CoLoRSMamba: Conditional LoRA-Steered Mamba for Supervised Multimodal Violence Detection
Summary: arXiv:2604.03329v1 Announce Type: cross
Abstract
Violence detection benefits from audio, but real-world soundscapes can be noisy or weakly related to the visible scene. We present CoLoRSMamba, a directional Video to Audio multimodal architecture that couples VideoMamba and AudioMamba through CLS-guided conditional LoRA. At each layer, the VideoMamba CLS token produces a channel-wise modulation vector and a stabilization gate that adapt the AudioMamba projections responsible for the selective state-space parameters (Delta, B, C), including the step-size pathway, yielding scene-aware audio dynamics without token-level cross-attention.
Introduction
The detection of violence in multimedia contexts has gained significant attention due to its implications for security and social safety. Traditional methods often rely solely on visual cues; however, integrating audio data can enhance detection accuracy. CoLoRSMamba introduces a novel architecture that bridges the gap between visual and auditory modalities, leveraging the strengths of both to improve performance in real-world scenarios.
Methodology
CoLoRSMamba utilizes a unique approach by combining two components: VideoMamba and AudioMamba. This coupling is achieved through a mechanism known as CLS-guided conditional LoRA. The architecture operates on the principle that each layer’s VideoMamba CLS token can generate a channel-wise modulation vector along with a stabilization gate. These elements work together to adjust the AudioMamba projections, which are integral to the selective state-space parameters, including:
- Delta
- B
- C
This design enables the system to produce scene-aware audio dynamics without the complexity of token-level cross-attention, thus simplifying the model while retaining effectiveness.
Training and Evaluation
The training process for CoLoRSMamba involves a binary classification task enhanced by a symmetric AV-InfoNCE objective.
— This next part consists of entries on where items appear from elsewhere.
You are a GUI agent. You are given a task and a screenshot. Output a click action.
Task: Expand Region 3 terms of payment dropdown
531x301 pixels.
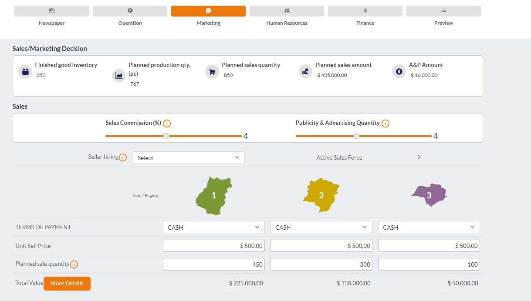tap(429, 227)
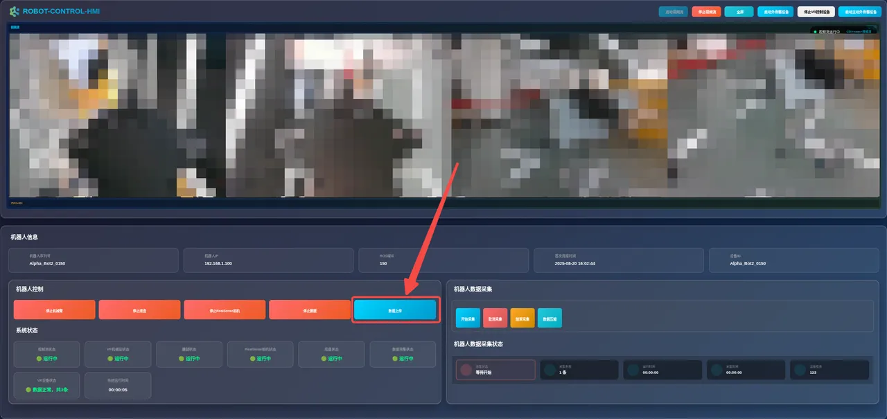Click the green dot on the VR device status card
Screen dimensions: 887x419
(x=28, y=390)
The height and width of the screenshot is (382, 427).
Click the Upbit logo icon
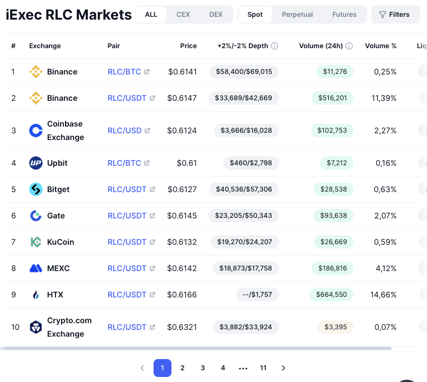click(36, 163)
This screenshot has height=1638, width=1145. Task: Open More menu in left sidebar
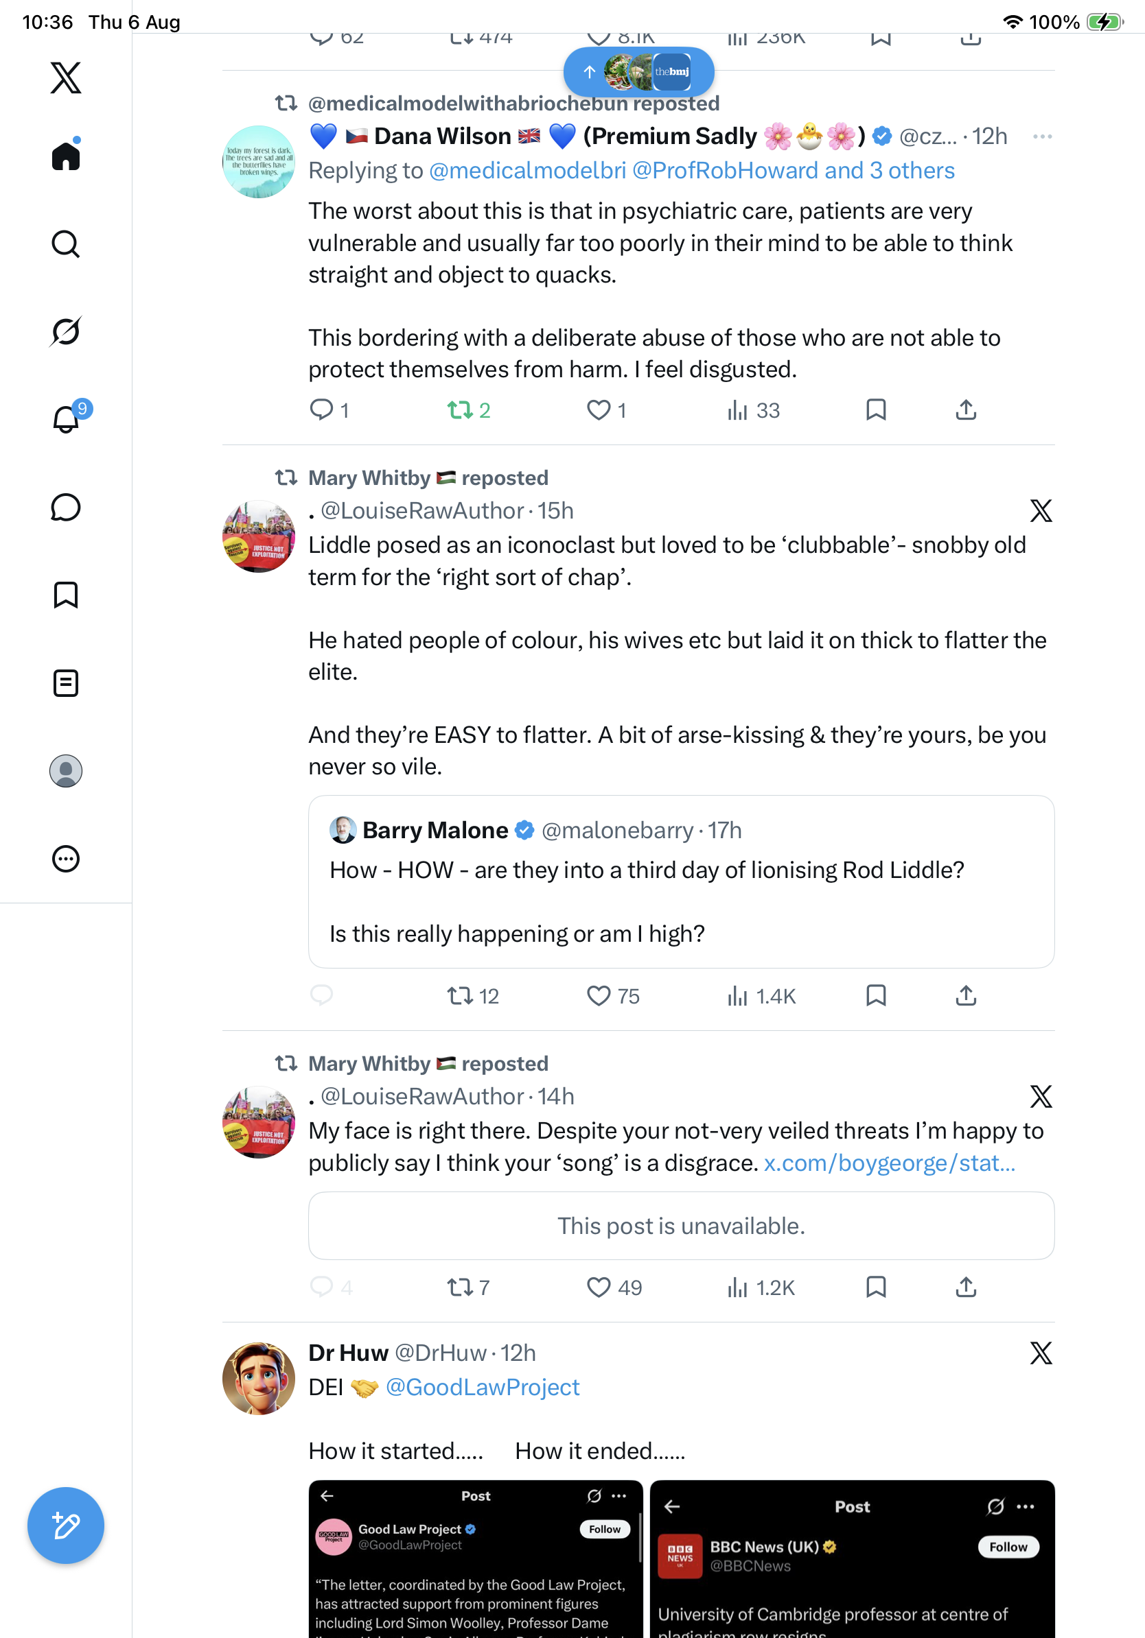point(66,858)
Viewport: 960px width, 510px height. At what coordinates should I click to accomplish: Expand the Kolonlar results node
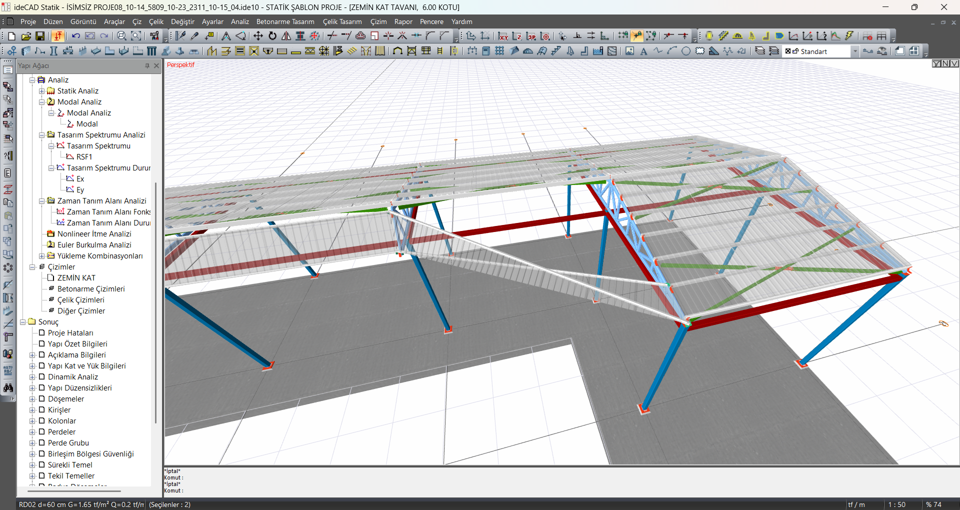click(33, 421)
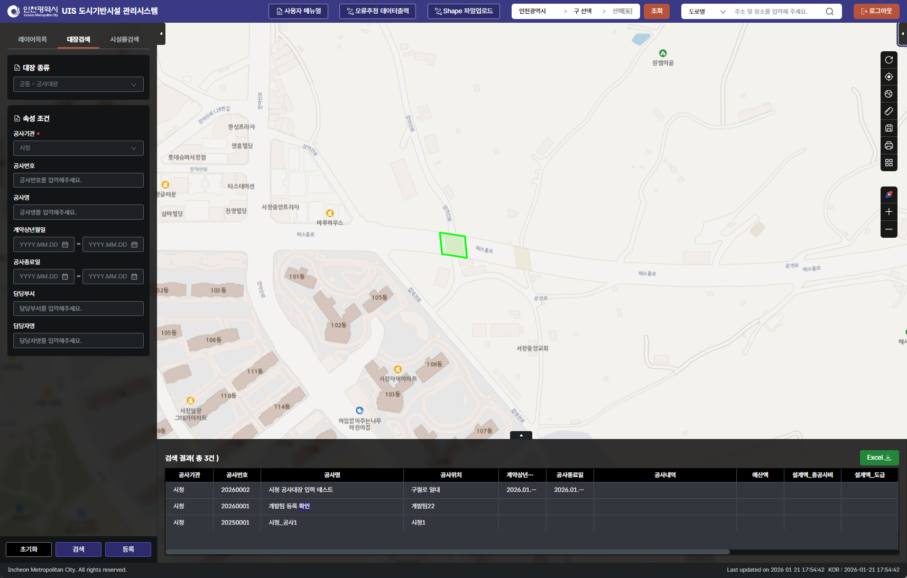
Task: Select the ruler measurement tool
Action: point(889,111)
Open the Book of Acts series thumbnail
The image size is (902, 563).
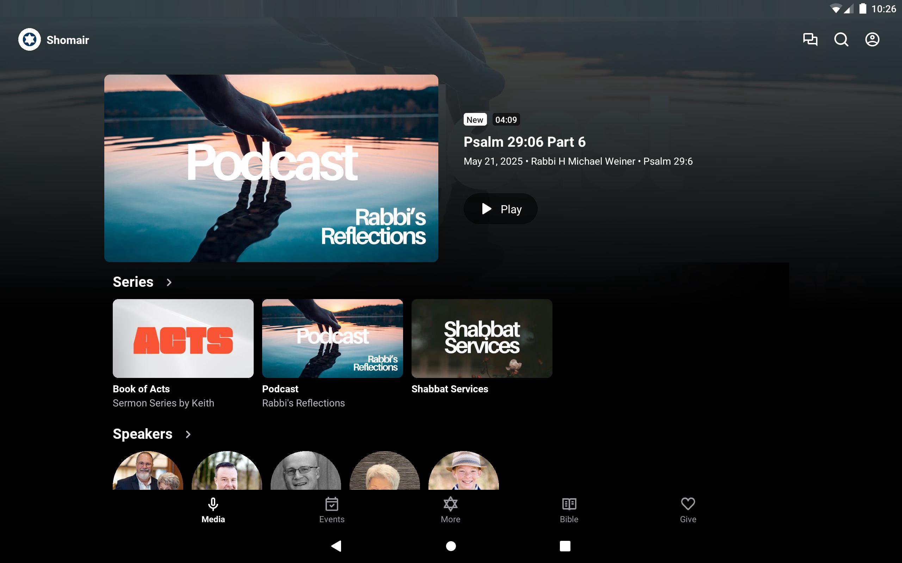(183, 338)
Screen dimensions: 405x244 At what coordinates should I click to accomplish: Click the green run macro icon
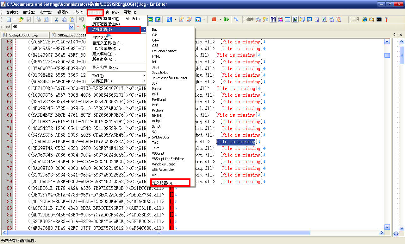coord(226,20)
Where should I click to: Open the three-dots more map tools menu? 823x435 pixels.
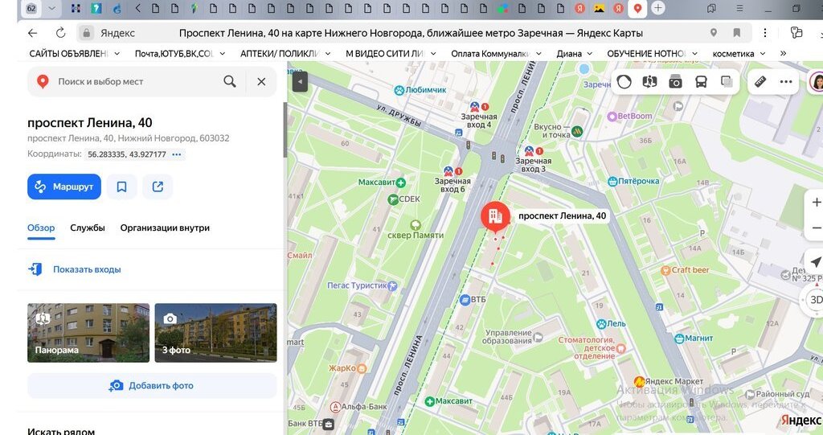click(786, 82)
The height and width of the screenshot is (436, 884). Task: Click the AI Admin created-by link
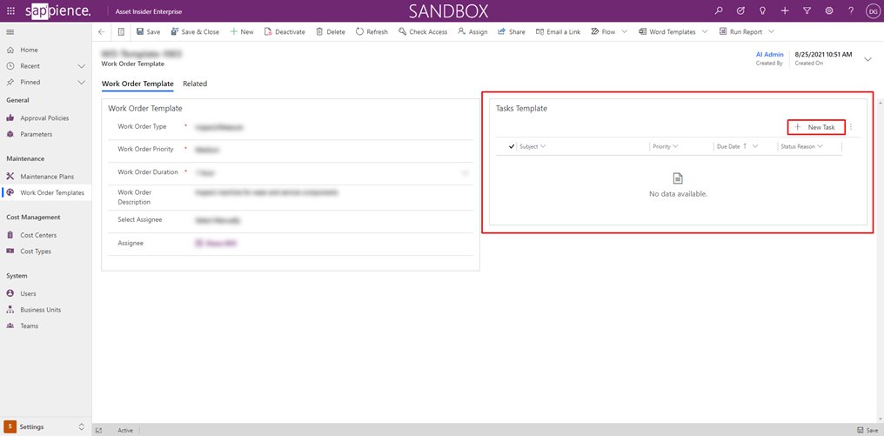click(769, 54)
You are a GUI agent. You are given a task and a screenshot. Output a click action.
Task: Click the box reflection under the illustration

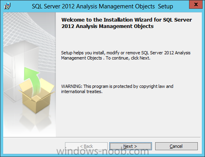pyautogui.click(x=35, y=122)
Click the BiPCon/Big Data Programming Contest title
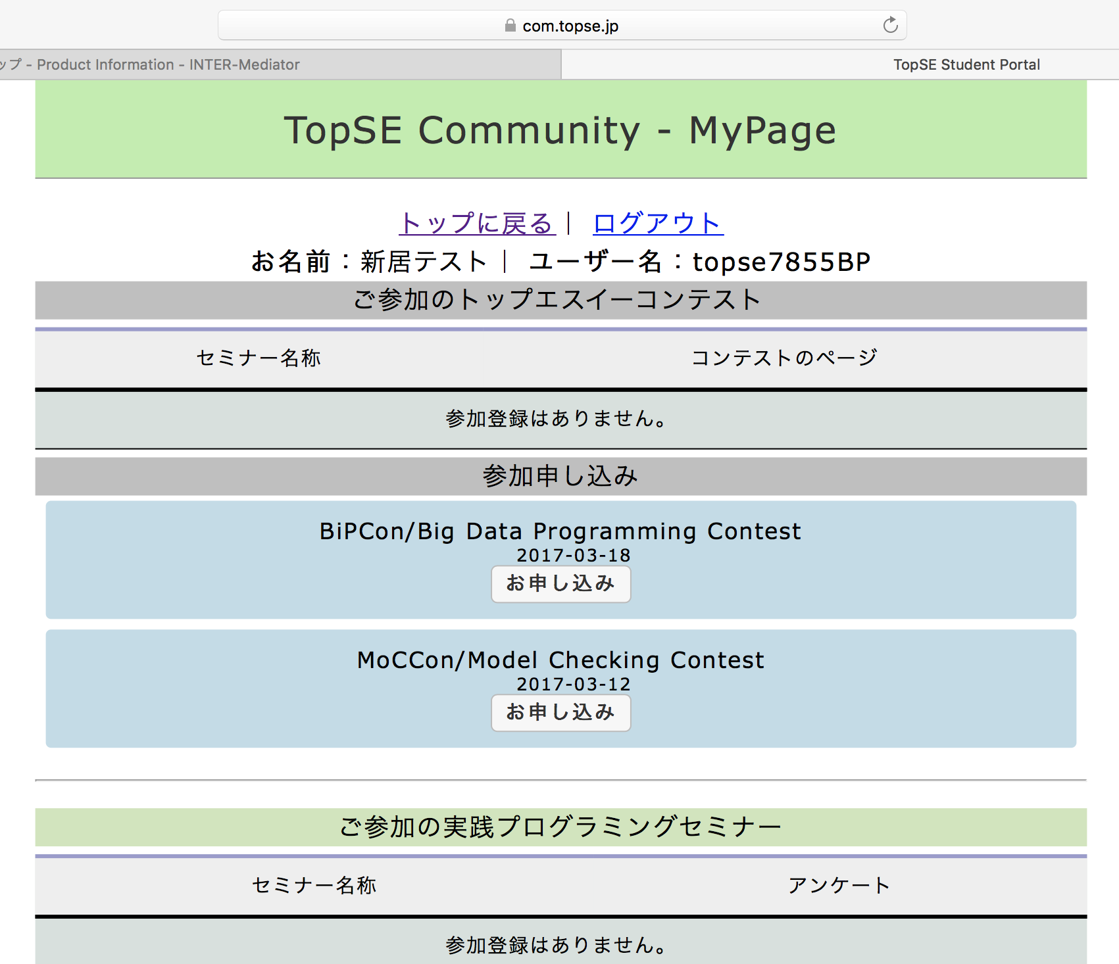This screenshot has height=964, width=1119. (x=560, y=531)
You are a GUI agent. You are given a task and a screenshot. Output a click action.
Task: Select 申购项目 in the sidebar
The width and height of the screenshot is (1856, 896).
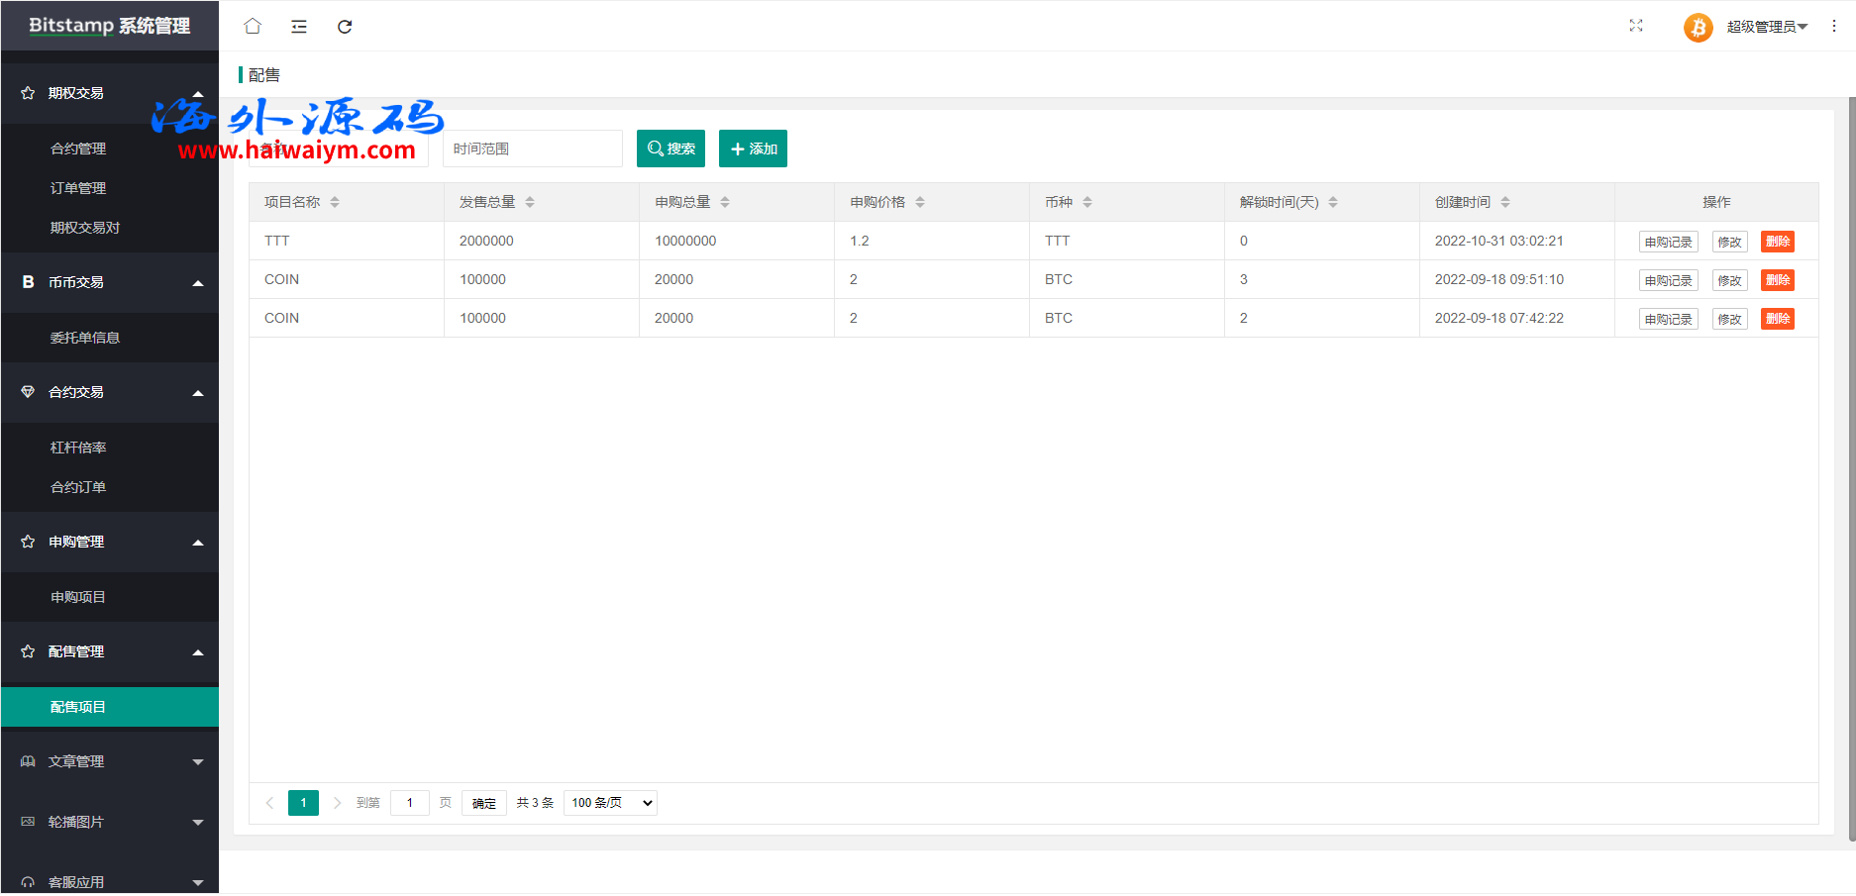coord(78,597)
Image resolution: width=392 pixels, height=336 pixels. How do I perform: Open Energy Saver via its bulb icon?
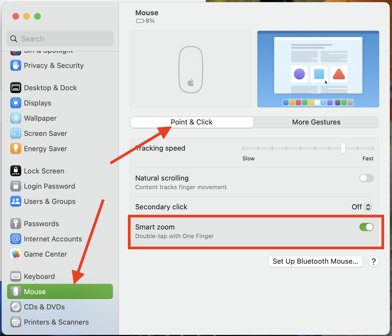(15, 148)
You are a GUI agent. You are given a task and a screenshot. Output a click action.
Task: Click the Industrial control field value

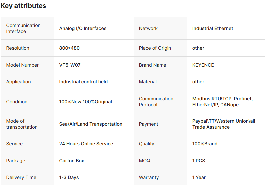click(83, 82)
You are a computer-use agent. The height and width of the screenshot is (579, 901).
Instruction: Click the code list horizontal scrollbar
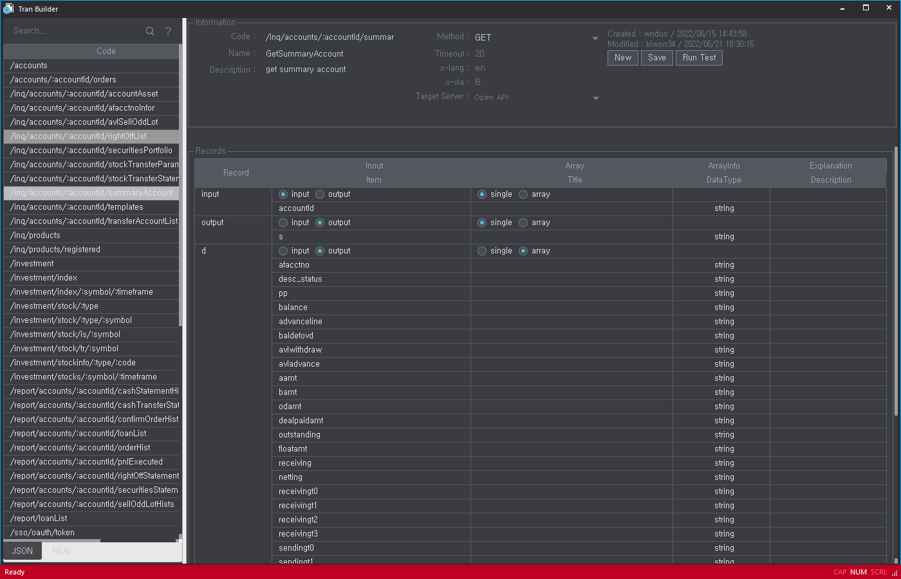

This objective aligns clip-level audio and video embeddings, ensuring that both modalities are effectively synchronized during the learning process. To facilitate a fair evaluation of the multimodal system, researchers have curated audio-filtered clip-level subsets from the NTU-CCTV and DVD datasets. This curation process involves retaining only those clips where audio is available, thus providing a solid basis for testing the system’s capabilities.
Results
In comparative evaluations, CoLoRSMamba has demonstrated superior performance against a range of baselines, including audio-only, video-only, and other multimodal systems. The results show that CoLoRSMamba achieves:
- 88.63% accuracy / 86.24% F1-V on NTU-CCTV
- 75.77% accuracy / 72.94% F1-V on DVD
Moreover, CoLoRSMamba provides a favorable balance between accuracy and computational efficiency, outperforming several larger models while utilizing fewer parameters and FLOPs.
Conclusion
CoLoRSMamba marks a significant advancement in the field of multimodal violence detection by effectively integrating video and audio data. Its innovative architecture and training methodology set a new benchmark for future research in this area, paving the way for more robust security solutions in diverse environments.